Is journalctl in the tail -f mode called "follow" supposed to be realtime? I'm seeing it more or less output log lines in realtime for many hours and then eventually it falls behind with half an hour or one hour delay.
The (simplified) lines are from a perl sshd tracker are:
open( LOG, "journalctl -o short-precise -u sshd --follow |"); while (<LOG>) { ... }
I suppose, it is possible that the delay is in perl, but journalctl seems more likely to be the culprit, hence the subject line.
-wolfgang
On Mon, Feb 9, 2015 at 11:59 PM, Wolfgang S. Rupprecht wolfgang.rupprecht@gmail.com wrote:
Is journalctl in the tail -f mode called "follow" supposed to be realtime? I'm seeing it more or less output log lines in realtime for many hours and then eventually it falls behind with half an hour or one hour delay.
The (simplified) lines are from a perl sshd tracker are:
open( LOG, "journalctl -o short-precise -u sshd --follow |"); while (<LOG>) { ... }
I suppose, it is possible that the delay is in perl, but journalctl seems more likely to be the culprit, hence the subject line.
I haven't seen this. If you quit and then issue a new journalctl -f, do you see a bunch of things that previously weren't there with (approximately) current time? It might be a bug worth inquiring about on systemd-devel@.
Chris Murphy lists@colorremedies.com writes:
On Mon, Feb 9, 2015 at 11:59 PM, Wolfgang S. Rupprecht wolfgang.rupprecht@gmail.com wrote:
Is journalctl in the tail -f mode called "follow" supposed to be realtime? I'm seeing it more or less output log lines in realtime for many hours and then eventually it falls behind with half an hour or one hour delay.
I haven't seen this. If you quit and then issue a new journalctl -f, do you see a bunch of things that previously weren't there with (approximately) current time?
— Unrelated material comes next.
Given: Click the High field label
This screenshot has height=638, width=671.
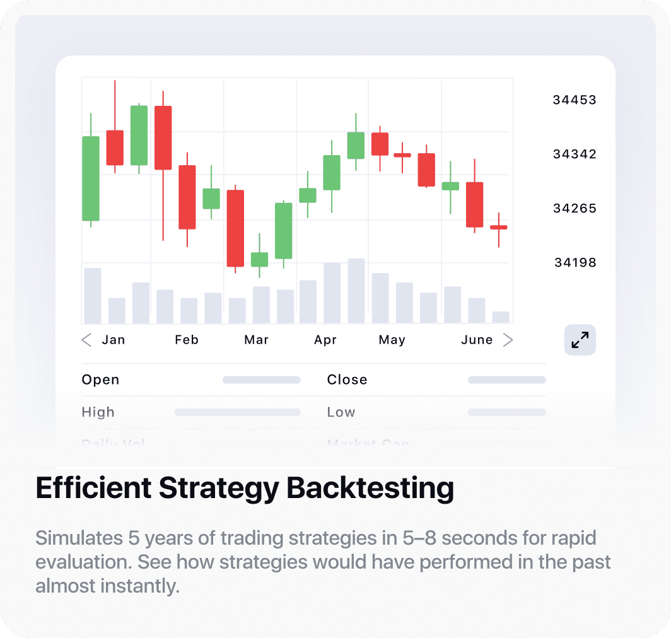Looking at the screenshot, I should tap(98, 412).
It might be a bug worth inquiring about on systemd-devel@.
I do see journalctl output the delayed lines when I run either journalctl by itself or with "-f".
(with slight editing, just to toy with the script kiddies probing the system. ;-))
# journalctl -o short-precise -u ssh-ban -u sshd --lines 73 ... Feb 10 09:30:12.267795 xxx.example.com sshd[10846]: Set /proc/self/oom_score_adj to 0 Feb 10 09:30:12.278631 xxx.example.com sshd[10846]: Connection from 104.236.247.20 port 59270 on 192.168.35.32 port 22 Feb 10 09:49:22.061551 xxx.example.com sshd[10952]: Set /proc/self/oom_score_adj to 0 Feb 10 09:49:22.069974 xxx.example.com sshd[10952]: Connection from 219.153.36.198 port 41053 on 192.168.35.32 port 22 Feb 10 09:55:47.553083 xxx.example.com sshd[10966]: Set /proc/self/oom_score_adj to 0 Feb 10 09:55:47.556836 xxx.example.com sshd[10966]: Connection from 103.41.124.32 port 51058 on 192.168.35.32 port 22 Feb 10 09:55:47.560852 xxx.example.com ssh-ban[764]: Connection 104.236.247.20 Count: 1 Feb 10 09:55:47.561618 xxx.example.com ssh-ban[764]: Connection 219.153.36.198 Count: 2 Feb 10 09:55:47.562250 xxx.example.com ssh-ban[764]: Connection 103.41.124.32 Count: 4 Feb 10 09:55:47.562861 xxx.example.com ssh-ban[764]: SSHBANNED: 103.41.124.32
My script will print significant events to its output which systemd will then throw into the logs. This lets me see the original sshd printf timestamp and the time that my script (ssh-ban) saw it at.
In this case the first connection, from 104.236.247.20 was logged at 09:30:12.278631 but the script saw it at 09:55:47.560852 . That's a delay of 25 minutes.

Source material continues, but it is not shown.